Brand Repair Node
The Brand Repair node is designed to look through an Input Product Array for raw Brand names and match them against a cleaned Brand Dictionary. If a match is found then the raw Brand name will be replaced by the clean Brand name found in the Brand Dictionary.
The Brand Repair node may sit directly downstream from a Brand Discover node. The Brand Discover node is designed to take a long list of Brand names and intelligently group them into a clean Brand Dictionary.
Market Model Brands comprise of an upper-case English Part, a Chinese Part, and a Numeric Part. Each part, if it exists, is separated by a slash when output. For example, “BRANDNAME/品牌/1969”. If the Brand has no Chinese Part and no Numeric Part then just the English Part is used without any slashes. For example, “BRANDNAME”. Similarly if the Brand has no English Part or no Numeric Part. All spaces and punctuation is removed and all lower-case characters are converted into upper-case.
The ‘If Brand’ column in the Input Brand Dictionary is first sorted before it is matched against raw Brand names. The ‘If Brand’ is sorted by longest-to-shorted string length and then in descending Z-A lexicographical order. This Z-A lexicographical sorting will also sort Chinese before the English. More obscure characters (such as ‘z’ and Chinese characters with many-strokes) are typically more unique and hence contain more information than common characters (such as ‘a’ and ‘一’). Hence this descending Z-A lexicographical order should lead to better Brand matches.
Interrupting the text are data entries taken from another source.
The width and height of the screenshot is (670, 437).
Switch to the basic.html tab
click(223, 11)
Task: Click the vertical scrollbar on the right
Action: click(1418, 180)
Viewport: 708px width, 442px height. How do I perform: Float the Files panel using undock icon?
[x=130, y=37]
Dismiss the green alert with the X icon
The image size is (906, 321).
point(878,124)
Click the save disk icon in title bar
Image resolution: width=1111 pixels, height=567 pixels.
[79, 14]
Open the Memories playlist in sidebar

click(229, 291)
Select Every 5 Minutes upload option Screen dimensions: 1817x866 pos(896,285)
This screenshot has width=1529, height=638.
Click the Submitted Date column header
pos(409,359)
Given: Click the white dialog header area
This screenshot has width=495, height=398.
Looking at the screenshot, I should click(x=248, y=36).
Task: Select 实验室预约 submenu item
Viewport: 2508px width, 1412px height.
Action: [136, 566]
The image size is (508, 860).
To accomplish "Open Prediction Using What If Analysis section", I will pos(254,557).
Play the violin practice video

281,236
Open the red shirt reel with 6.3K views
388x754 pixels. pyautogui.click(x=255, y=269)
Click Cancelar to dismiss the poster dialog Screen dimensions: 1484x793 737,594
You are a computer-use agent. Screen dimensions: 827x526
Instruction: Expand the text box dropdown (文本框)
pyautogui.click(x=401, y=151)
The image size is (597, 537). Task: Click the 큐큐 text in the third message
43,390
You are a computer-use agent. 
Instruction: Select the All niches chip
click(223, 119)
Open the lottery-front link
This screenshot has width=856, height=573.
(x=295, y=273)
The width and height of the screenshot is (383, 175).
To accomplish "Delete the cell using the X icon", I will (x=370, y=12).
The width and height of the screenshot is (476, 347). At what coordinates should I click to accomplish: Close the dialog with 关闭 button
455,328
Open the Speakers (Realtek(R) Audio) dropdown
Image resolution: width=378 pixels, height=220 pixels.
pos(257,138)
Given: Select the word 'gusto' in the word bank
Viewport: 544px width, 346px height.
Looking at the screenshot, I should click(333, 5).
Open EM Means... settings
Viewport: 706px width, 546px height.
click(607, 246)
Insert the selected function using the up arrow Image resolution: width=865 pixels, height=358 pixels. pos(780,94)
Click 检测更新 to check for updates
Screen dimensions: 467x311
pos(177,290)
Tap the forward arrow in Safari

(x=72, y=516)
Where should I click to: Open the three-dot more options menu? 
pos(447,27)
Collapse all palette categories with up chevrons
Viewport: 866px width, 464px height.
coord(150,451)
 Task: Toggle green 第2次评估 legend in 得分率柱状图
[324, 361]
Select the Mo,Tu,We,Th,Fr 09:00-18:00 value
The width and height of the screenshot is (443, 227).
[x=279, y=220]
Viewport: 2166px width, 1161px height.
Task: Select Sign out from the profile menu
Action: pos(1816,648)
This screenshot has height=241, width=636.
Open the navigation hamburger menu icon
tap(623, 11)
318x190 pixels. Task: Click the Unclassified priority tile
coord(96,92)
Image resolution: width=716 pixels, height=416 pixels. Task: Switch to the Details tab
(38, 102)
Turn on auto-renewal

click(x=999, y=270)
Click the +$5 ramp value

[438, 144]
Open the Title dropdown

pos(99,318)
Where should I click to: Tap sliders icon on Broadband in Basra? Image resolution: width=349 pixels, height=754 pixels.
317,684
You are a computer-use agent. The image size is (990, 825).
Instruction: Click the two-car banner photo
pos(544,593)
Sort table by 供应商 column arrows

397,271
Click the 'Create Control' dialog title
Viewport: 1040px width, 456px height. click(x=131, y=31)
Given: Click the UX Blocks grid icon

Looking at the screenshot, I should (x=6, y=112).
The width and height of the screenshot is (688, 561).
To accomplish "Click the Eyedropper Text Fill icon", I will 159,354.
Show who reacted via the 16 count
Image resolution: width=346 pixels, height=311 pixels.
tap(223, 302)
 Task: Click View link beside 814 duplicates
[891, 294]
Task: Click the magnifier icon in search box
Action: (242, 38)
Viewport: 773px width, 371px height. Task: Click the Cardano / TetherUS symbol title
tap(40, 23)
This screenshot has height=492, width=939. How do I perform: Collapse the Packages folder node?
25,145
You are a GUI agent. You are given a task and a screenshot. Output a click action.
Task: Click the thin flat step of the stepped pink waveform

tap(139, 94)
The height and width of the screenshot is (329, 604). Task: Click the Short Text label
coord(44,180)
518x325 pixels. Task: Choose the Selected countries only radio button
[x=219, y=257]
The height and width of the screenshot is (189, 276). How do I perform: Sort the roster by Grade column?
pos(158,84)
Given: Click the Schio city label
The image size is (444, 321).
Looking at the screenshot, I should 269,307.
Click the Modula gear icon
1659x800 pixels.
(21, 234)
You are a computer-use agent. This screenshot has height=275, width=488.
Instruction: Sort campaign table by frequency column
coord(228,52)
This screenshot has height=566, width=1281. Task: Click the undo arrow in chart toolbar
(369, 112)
The Brand Repair node is designed to look through an Input Product Array for raw Brand names and match them against a cleaned Brand Dictionary. If a match is found then the raw Brand name will be replaced by the clean Brand name found in the Brand Dictionary. Both Chinese and English is currently supported.
Input Product Array
The set of Products that may be included in the Market, including their raw Brand names.
The input dictionary containing each raw Brand name to match and the corresponding replacement clean Brand name. The Input Brand Dictionary may have been generated by the Brand Discover node.
The user specifies which column from the Input Product Array contains the raw Brand names that need to be cleaned by the Brand Dictionary.
After searching the Brand Column, the Brand Repair node can also search a Description column and an Attribute column from the Input Product Array.